Ce qui se passe aux portes de 2020, n’est à mon sens que le pâle reflet de ce qui fut une poignée d’hommes de ce que devrait être la France. 

 

Il est pratiquement impossible de dissocier Georges Clémenceau et le Traité de Versailles.

 

Il ne pouvait faire un meilleur choix pour la France.

 

Le film « J’accuse » vient de sortir, il n’est nullement question de parler de son réalisateur Roman Polanski.

 

J’ai lu le livre, vu le « film » un véritable chef d’œuvre. « J’accuse », est un excellent film historique sur la plus célèbre affaire judiciaire de l’histoire de France, l’affaire Dreyfus.
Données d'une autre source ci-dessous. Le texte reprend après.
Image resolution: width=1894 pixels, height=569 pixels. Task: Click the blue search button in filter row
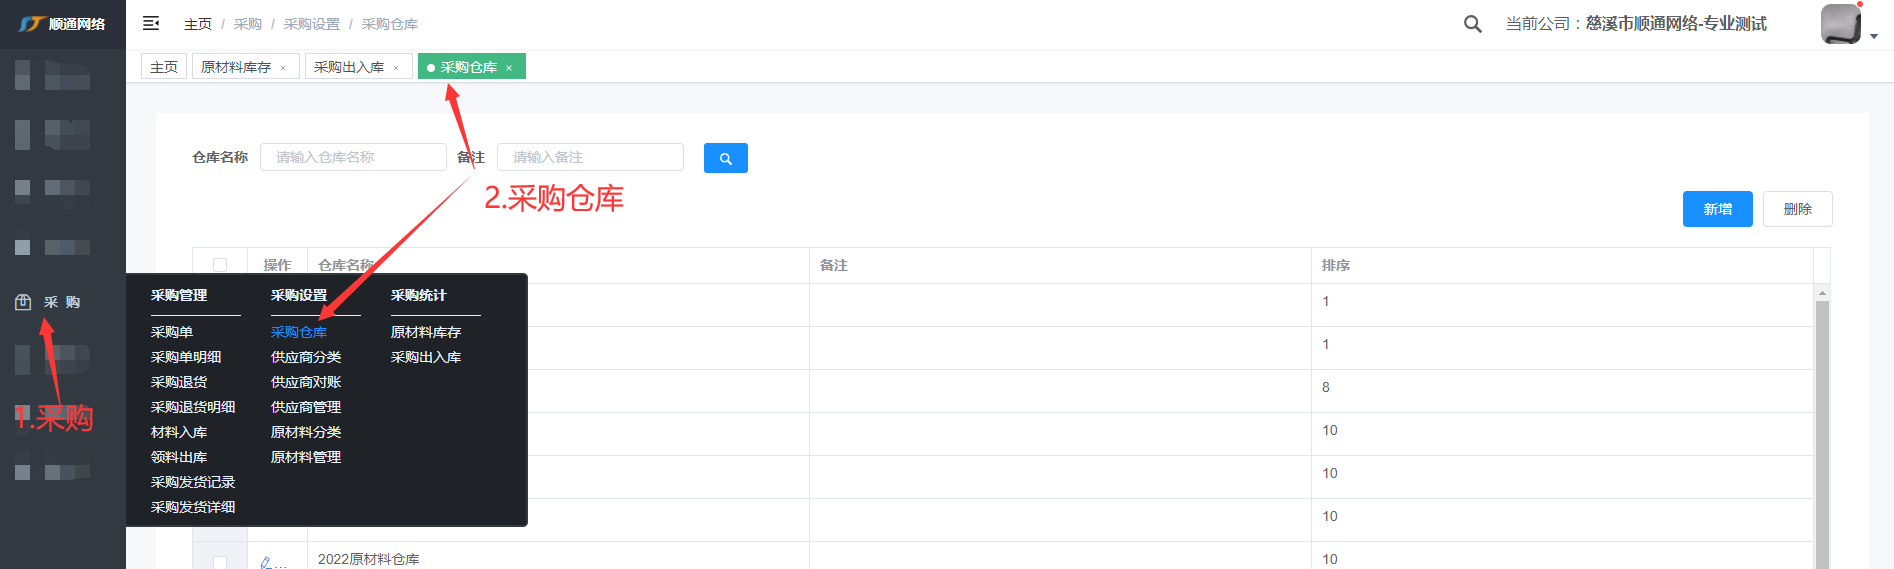(x=725, y=158)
Le film ne la raconte pas, il nous permet de voir les réalités à travers le regard de celui sans qui elles n’auraient pas existé, le lieutenant-colonel Picquart, un officier antisémite qui a placé sa conscience au-dessus de sa carrière et de ses préjugés.

 

Je retiens de cette vision, de ces faits, que l’Affaire Dreyfus a presque réussi à tailler la France en pièces.

 

Le 5 janvier 1895, le capitaine Alfred Dreyfus est solennellement dégradé dans la cour de l’École Militaire, à Paris. Il a été condamné au bagne à vie pour haute trahison. L’« Affaire » proprement dite commence un an plus tard avec la découverte de faits nouveaux par le lieutenant-colonel Picquart, condamné en même temps que Dreyfus et libéré la même année. « Il se fâchera avec Dreyfus » Elle va troubler la vie politique française pendant plusieurs décennies.

Le rôle des intellectuels

L’affaire Dreyfus, par son retentissement, est considérée comme la pierre fondatrice de l’engagement des intellectuels à l’époque moderne. Elle a pour toile de fond un antiparlementarisme provoqué par des scandales politico-financiers, et un antisémitisme qui traverse la société française.

 

De nos jours les « Gilets Jaunes » associés aux hôpitaux, au droit au savoir, les portes se ferment sur les droits de presque tout un chacun.

 

L’agriculture se meurt, les enseignants, les pompiers, l’armée, les forces de l’ordre, l’ensemble des corps soignants, les religions empêchent les humains de cohabiter au réel sens de nos vies.

 

Le glas va sonner de plus en plus fort, les semaines à venir risquent de faire sombrer le bateau sur lequel nous sommes tous, nous avons beau faire monter, et prouver toutes nos technologies, nous coulons.

 

Nous avons chacun de nous tous les droits que la démocratie humaine il est temps et même plus de connaitre la signification de ces mots qu’ils deviennent universels.

 

« Liberté, Egalité, Fraternité » nous permettent de comprendre sans oublier surtout de vouloir les appliquer.

 

Or nous constatons, jeunes et anciens qu’en cet espace de 120 années, bien peu de choses ont été modifiés.

 

Le tout étant de tenter et essayer de connaitre le sens de ce que nous vivons, ce qui reste encore le plus grave demeure dans ce que nous laisserons.

 

Nous avons de quoi écrire de belles pages, sur tous les continents, mais ne pas laisser un analphabétisme plus grand que le tour de la terre.

 

Un tel kaléidoscope fera un désastre plus grand que pour certains de donner la vie.

 

Cela ne semblerait pas trop difficile, mais offrir la vie sans savoir aimer et recevoir la tendresse qui va avec n’a pas plus de valeurs que ce que nous subissons. 

Merci au concours de court métrage qui permet de mieux comprendre ce film et ce que nous vivons de nos jours.